Matteo Carvone participated in the Artists Encounter at Spring Forward 2025
Originally from Trieste and based in Munich since 2012, dancer and choreographer Matteo Carvone’s work defies categorisation. His multidisciplinary performances blend movement, scenography, and technology, creating layered immersive landscapes in the process.
I meet Carvone on Via Silvio Pellico in Gorizia on the first day of Springforward Festival 2025. Walking towards a nearby square, both our bellies groan, and we agree to find something to eat. ‘You are in Italy, I have to treat you!’, says Carvone warmly, picking up the bill for a slice of radicchio pizza. As we talk, themes of mythology and the hope of transformation surface – threads that run through his life and art.
You started dancing at 17. How did you realise you wanted to be a dancer?
Before dance, before everything, I was truly in love with theatre. For me, it’s a magical box where everything is possible. Space, and how light shapes it, is very important to me, as is visual art.

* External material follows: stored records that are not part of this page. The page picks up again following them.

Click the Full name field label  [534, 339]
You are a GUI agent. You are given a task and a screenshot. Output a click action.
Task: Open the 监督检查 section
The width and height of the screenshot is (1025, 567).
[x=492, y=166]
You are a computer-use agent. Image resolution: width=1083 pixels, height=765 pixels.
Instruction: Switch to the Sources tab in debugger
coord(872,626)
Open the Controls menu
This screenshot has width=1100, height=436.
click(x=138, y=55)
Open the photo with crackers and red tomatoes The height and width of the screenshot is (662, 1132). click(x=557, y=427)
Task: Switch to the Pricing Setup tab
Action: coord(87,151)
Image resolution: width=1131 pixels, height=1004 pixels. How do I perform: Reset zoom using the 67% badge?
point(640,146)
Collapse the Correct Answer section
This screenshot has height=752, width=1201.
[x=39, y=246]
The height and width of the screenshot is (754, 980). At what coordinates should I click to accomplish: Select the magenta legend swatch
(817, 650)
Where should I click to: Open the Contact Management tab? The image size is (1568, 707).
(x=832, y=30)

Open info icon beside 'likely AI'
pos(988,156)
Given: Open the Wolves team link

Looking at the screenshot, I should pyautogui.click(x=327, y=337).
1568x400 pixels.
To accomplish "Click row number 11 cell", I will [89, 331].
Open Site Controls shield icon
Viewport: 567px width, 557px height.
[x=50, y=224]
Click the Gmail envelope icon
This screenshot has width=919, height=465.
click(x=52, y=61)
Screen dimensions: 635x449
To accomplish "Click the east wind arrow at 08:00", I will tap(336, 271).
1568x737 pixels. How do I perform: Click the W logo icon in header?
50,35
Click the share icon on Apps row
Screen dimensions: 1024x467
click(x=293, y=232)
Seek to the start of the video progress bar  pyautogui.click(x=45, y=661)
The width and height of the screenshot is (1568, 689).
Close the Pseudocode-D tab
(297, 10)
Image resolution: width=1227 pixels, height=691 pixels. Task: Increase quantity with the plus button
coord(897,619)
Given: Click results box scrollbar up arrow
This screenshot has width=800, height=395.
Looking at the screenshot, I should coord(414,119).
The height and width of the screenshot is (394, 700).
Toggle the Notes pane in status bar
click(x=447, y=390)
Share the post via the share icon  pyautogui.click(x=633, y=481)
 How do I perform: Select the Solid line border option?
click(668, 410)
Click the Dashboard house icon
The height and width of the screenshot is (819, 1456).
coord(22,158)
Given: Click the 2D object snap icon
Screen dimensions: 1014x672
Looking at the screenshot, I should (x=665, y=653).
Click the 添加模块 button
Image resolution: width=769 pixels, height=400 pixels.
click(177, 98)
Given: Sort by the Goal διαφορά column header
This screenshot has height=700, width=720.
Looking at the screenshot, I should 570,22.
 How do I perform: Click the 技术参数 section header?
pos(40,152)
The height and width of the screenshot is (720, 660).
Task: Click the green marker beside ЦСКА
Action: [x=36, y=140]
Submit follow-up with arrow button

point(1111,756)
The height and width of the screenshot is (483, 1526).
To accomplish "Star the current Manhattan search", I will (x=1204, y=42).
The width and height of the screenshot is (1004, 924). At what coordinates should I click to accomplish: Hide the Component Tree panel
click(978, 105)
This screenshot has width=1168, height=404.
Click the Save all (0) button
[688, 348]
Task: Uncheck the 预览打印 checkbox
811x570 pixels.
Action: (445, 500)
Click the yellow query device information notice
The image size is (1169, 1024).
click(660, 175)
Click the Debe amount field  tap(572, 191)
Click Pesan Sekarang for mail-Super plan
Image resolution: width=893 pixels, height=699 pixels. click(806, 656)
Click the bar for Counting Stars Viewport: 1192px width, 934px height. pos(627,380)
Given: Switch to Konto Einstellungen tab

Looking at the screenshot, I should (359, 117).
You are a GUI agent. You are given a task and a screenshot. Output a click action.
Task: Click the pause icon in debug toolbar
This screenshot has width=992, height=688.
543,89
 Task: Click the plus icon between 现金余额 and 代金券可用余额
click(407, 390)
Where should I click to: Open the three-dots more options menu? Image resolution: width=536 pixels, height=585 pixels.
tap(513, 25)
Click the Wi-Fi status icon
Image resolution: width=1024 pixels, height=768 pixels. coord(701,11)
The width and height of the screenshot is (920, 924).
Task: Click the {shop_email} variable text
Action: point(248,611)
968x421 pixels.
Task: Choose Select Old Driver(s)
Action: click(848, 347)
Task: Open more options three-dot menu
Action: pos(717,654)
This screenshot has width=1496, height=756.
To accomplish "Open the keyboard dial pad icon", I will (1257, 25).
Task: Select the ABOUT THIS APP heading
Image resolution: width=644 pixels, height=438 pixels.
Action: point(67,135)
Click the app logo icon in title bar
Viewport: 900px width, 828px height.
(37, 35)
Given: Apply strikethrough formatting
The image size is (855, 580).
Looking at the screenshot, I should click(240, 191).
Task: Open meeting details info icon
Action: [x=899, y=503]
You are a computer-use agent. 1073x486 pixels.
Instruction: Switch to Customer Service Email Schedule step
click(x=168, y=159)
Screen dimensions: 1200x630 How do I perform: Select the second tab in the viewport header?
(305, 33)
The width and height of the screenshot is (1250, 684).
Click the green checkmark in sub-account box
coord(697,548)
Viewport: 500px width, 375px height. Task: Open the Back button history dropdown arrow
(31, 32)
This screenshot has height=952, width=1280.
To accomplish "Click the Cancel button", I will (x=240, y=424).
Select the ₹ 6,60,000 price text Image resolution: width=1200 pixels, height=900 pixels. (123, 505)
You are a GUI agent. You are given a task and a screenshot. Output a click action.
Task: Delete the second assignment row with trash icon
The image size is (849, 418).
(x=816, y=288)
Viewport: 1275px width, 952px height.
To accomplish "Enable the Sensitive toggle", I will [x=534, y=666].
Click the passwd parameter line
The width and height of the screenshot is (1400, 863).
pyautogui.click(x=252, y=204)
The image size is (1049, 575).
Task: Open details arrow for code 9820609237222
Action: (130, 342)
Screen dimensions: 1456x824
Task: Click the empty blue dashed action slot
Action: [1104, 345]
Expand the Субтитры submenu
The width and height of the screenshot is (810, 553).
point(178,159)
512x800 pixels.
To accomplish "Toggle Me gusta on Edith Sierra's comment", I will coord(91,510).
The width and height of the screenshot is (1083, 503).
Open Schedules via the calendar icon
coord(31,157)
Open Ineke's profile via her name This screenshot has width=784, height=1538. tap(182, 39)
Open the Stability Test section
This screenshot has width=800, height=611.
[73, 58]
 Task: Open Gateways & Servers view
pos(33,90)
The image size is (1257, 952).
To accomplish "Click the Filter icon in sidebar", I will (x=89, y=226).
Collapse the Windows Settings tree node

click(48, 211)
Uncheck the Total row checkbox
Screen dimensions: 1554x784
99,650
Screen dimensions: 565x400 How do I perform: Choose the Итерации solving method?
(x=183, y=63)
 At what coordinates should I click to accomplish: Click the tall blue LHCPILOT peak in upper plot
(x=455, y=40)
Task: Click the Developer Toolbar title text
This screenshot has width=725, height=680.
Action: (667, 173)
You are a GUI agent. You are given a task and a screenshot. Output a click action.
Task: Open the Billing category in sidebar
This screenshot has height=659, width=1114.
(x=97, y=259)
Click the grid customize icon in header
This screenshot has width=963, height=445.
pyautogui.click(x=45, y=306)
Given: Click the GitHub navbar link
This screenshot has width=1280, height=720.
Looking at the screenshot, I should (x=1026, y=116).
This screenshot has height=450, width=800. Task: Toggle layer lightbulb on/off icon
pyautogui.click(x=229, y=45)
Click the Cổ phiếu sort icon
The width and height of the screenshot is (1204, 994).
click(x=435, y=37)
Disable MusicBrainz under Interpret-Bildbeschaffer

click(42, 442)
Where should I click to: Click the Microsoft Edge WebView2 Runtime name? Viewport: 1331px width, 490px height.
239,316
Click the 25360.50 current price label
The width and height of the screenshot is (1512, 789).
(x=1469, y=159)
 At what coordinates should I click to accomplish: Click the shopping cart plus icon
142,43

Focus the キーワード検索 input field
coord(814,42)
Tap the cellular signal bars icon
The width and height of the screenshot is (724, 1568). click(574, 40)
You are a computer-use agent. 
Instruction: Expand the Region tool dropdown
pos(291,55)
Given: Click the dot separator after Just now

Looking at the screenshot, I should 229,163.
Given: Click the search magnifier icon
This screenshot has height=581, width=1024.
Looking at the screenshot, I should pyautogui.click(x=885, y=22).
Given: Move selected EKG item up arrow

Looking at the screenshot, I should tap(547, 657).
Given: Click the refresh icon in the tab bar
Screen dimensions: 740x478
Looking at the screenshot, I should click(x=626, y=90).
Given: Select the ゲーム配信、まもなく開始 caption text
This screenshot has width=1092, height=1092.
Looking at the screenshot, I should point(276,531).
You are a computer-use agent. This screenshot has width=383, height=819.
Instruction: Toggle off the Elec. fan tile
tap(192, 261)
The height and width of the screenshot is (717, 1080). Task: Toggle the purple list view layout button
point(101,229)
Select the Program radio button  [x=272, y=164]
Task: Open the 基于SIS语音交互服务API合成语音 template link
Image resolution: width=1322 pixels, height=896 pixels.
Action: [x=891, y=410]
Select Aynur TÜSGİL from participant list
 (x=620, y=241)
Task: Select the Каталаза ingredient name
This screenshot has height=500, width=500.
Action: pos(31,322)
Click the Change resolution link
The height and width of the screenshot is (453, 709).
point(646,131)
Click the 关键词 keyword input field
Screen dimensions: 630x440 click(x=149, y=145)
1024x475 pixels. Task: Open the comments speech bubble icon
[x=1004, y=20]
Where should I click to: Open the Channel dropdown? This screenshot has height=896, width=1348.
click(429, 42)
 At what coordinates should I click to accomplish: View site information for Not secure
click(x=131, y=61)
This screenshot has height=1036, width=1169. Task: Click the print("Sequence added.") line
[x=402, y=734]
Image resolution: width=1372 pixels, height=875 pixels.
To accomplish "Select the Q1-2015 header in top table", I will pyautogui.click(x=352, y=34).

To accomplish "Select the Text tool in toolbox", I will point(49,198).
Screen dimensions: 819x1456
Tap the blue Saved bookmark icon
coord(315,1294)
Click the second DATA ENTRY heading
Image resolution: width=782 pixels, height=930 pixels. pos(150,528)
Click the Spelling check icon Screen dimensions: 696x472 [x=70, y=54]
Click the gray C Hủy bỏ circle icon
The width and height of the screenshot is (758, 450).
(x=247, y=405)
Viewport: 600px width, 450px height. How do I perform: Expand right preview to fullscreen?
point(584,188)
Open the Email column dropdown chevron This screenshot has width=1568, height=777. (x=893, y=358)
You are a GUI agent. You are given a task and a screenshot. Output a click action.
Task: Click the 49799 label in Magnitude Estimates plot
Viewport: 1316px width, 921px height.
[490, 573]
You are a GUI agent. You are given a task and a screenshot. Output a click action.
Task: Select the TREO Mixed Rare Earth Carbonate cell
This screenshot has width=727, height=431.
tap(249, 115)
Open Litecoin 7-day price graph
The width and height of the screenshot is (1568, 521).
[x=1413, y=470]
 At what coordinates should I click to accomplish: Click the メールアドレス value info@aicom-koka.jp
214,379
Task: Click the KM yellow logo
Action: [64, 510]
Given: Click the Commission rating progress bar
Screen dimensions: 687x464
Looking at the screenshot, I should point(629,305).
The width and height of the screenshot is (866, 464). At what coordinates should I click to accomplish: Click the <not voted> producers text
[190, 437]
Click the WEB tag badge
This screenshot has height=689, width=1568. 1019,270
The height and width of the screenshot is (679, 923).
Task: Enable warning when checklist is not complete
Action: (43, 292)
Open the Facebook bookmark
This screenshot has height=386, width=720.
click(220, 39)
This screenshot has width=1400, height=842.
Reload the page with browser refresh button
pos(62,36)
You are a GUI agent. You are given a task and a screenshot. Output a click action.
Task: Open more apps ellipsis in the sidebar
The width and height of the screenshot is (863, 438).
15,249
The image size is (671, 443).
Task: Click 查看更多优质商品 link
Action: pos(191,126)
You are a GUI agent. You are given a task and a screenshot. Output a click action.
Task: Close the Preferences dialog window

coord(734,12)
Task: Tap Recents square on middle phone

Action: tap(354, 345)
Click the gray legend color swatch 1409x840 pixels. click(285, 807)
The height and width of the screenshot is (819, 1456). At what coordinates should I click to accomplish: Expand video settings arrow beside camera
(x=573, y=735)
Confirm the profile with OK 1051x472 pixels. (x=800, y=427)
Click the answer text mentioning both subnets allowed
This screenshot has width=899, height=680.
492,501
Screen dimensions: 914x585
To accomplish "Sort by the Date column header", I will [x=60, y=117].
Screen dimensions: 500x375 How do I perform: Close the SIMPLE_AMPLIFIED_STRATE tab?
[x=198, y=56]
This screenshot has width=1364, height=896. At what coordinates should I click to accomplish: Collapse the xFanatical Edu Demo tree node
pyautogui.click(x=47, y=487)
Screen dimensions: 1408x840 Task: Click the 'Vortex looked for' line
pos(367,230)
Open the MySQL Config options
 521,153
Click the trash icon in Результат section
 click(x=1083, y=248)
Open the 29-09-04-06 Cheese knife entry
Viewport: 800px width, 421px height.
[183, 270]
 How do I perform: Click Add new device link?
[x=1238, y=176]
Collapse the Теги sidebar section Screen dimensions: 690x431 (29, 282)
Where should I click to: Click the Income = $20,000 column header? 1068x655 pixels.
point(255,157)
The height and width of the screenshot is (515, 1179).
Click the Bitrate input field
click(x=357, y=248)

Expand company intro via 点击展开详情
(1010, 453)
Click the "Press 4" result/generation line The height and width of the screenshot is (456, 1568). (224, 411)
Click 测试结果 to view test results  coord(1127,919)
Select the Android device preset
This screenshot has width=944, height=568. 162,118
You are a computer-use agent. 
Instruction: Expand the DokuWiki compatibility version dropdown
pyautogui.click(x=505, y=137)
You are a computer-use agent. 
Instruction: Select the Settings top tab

Initially I attended the School of Fine Arts and studied theatre, clarinet, and gymnastics. I was hyperactive, and very hungry. I wanted to learn a lot. At a certain point, I understood that I was a dancer. Immediately after finishing school, I went to Tanztheater Wuppertal and NDT. I just knocked on their doors and asked if I could take classes with them. I was so curious about who those people were. In the end, I found myself in Munich, where the director of the Staatstheater offered me a position as a dancer. After five years there, I started to feel a bit trapped. But it was a fantastic time. I learned a lot, and it connected me to Alexander Ekman [with whom further collaborations have emerged], and other great people.
Now, you work as both a dancer and choreographer. How do you find balancing these two roles?
Performing in your own work… is demanding. I choose to work with collaborators who can guide me when I’m inside it. It’s a slow process. Dance transmits emotions – sexuality, love, fear – through bodies, but it takes time to translate them from your brain to someone else’s. I’m terrified of having carte blanche as a choreographer. I prefer to set limits, then go wild within them. I want to see dancers’ sensitivity, not just how beautifully they move. I create islands, little bubbles of worlds.
Your latest solo show EROS (2023) and the duet FAUN (2020) reference mythological figures such as Eros and Pan. What interested you in exploring these characters through dance?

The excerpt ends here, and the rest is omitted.